Call from the psychiatric hospital....

Discussion in 'Parent Emeritus' started by greenstockings, Jan 13, 2014.

  1. I was at the gym today and my phone rang. I usually silence it but I forgot. It was a doctor from the local psychiatric hospital's ER. My son (22yo difficult child) went there for help today. We tossed him out a few days after Xmas. He spent a few days in another hospital's psychiatric ward, denying that anything was wrong. They discharged him and he's been couch-surfing for a couple of weeks, and spent last night in a homeless shelter downtown. I think it was a wake-up call.

    Anyway, he's been admitted and will spend some time there, and will then enter a day program. We have agreed to let him come home and work on things, knowing fully well that it's going to take a lot of work and that he might backslide and end up tossed out again. But I do feel better knowing that he's attempting to get help for his anxiety and depression. He has a really hard time talking about his feelings, enough that the ER doctor was taken aback by it. My husband and I are hoping that this is a new start, but our expectations are low.
     
  2. helpangel

    helpangel Active Member

    There is comfort knowing that tonight he is off the street and getting the help that he needs, sending good thoughts your way

    Nancy
     
  3. pasajes4

    pasajes4 Well-Known Member

    I hope things improve for him.
     
  4. recoveringenabler

    recoveringenabler Well-Known Member Staff Member

    I hope his recent "reality check" has given him reasons to change..........and that you and he can work out a plan which is a win/win. Sending good thoughts and wishing you peace of mind............(((HUGS))))

══════════

**Task details**. List the usernames of every member who posted in the forum thread above, including the one who started it.

══════════

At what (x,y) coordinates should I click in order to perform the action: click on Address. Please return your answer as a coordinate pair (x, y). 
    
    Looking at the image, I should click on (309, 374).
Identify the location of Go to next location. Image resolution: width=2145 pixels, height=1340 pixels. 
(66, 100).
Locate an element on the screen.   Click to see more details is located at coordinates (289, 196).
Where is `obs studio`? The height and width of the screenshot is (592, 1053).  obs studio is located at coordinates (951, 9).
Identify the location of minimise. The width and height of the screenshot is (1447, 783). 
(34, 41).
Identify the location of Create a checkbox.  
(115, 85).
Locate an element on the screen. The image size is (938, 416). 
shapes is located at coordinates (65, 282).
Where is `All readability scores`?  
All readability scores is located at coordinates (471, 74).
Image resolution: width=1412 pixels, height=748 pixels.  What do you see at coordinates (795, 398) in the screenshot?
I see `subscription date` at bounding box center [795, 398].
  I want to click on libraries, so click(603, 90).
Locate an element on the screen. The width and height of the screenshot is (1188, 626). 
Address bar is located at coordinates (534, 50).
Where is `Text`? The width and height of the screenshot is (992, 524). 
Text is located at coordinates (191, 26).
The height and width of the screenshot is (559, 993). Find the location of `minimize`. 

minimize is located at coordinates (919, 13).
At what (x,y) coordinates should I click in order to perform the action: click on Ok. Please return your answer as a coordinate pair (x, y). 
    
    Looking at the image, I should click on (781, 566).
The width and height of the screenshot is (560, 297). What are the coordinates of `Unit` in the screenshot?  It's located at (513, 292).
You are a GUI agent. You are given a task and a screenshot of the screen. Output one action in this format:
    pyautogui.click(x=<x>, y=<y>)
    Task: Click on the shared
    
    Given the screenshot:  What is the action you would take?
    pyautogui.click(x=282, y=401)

══════════

**Exercise output**. greenstockings, helpangel, pasajes4, recoveringenabler